You know: in a foolish, undiscriminating way, I've been happy these last few months. I don't know why. I just am. I love my friends; I love my pupils; I love what I read; I -- dammit -- love my thoughts. I love the taste of oranges.
Thornton Wilder in a letter to Gertrude Stein, Aug 14, 1936

Tuesday, August 14, 2012

MANGA MANIA: GYO VOL 2 by Junjji Ito

At the end of volume 1, the hordes of dead fish marching onto land with their tiny mechanical legs had spread from Okinawa to the coast of Japan. Tadashi's girlfriend Kaori had become infected by the gaseous excretions from the mobile dead fish, his uncle Koyanagi was doing what he could to help, and Tadishi himself passed out in a vat of what appeared to be minnows mixed with the occasional squid. Just the typical goings on for an Ito manga. 

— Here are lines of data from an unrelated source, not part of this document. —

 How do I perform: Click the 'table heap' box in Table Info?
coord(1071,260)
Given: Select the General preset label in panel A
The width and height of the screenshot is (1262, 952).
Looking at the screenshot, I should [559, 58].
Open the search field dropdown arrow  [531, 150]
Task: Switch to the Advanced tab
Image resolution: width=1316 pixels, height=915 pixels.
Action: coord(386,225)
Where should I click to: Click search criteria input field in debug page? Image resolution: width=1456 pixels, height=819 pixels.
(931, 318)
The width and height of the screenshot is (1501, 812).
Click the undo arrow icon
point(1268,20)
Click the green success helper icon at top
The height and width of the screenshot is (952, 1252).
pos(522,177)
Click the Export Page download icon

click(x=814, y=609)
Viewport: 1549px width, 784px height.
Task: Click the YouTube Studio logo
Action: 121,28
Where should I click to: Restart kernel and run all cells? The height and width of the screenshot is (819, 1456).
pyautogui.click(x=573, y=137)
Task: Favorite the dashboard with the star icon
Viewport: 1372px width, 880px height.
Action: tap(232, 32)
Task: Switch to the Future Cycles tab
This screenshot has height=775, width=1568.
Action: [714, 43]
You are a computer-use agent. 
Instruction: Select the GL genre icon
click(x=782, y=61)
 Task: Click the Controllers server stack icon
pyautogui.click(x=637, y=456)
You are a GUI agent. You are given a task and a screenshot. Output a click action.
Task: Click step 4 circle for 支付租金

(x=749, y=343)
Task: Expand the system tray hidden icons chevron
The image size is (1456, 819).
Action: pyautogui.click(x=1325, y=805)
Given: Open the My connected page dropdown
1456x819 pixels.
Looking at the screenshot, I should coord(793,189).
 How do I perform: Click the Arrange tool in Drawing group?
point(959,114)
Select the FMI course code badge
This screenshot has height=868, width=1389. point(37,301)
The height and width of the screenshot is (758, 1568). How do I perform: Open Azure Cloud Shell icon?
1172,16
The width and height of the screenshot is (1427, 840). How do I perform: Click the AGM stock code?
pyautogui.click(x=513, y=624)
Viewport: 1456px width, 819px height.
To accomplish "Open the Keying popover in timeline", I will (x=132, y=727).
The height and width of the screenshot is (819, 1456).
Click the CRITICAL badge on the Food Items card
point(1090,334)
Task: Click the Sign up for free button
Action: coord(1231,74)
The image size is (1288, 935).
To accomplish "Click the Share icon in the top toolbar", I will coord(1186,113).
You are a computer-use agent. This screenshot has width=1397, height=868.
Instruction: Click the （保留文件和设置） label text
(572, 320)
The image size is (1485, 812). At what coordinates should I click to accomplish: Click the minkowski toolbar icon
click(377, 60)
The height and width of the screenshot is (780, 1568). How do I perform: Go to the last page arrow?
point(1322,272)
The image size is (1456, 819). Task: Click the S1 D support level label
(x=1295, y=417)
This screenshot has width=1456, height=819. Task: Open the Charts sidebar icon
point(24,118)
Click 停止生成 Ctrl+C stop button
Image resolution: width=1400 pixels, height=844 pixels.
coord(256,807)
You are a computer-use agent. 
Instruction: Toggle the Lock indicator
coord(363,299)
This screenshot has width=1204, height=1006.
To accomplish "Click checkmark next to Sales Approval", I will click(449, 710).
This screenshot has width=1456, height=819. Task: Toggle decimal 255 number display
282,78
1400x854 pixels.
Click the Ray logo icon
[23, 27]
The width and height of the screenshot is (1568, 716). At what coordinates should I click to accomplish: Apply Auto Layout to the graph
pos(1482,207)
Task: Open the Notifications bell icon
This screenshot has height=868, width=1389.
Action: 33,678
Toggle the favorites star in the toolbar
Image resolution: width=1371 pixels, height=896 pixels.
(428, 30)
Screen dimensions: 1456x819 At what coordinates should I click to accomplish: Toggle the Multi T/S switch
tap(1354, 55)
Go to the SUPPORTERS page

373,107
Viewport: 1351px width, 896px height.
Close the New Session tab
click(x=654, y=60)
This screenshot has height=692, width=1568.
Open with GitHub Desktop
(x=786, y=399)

Tadashi comes to in a hospital and discovers that Japan along with the rest of the world is now overrun by the fish. A nurse tells him most people are becoming accustomed to the smell, but I find that hard to believe. Tadashi makes it across a Tokyo now under marshall law to his uncle's house. Uncle Kovanagi turns out not be so trustworthy after all, but what do you expect from a character drawn to look like Charles Manson. For the next hundred pages, Ito keeps upping the ante on weirdness and repulsiveness, OK, maybe none of it makes much sense, and scenes become somewhat repetitive and arbitrary, but Ito paints a convincingly nightmarish picture of what happens when fish with mechanical legs take over the land. He even creates a circus where infected humans are forced to perform for an audience of one.

Gyo has been made into an animated film. I missed the screening when it played a festival here in Dallas. Reports from those who both stayed up past midnight to watch it and made it all the way through were most enthusiastic.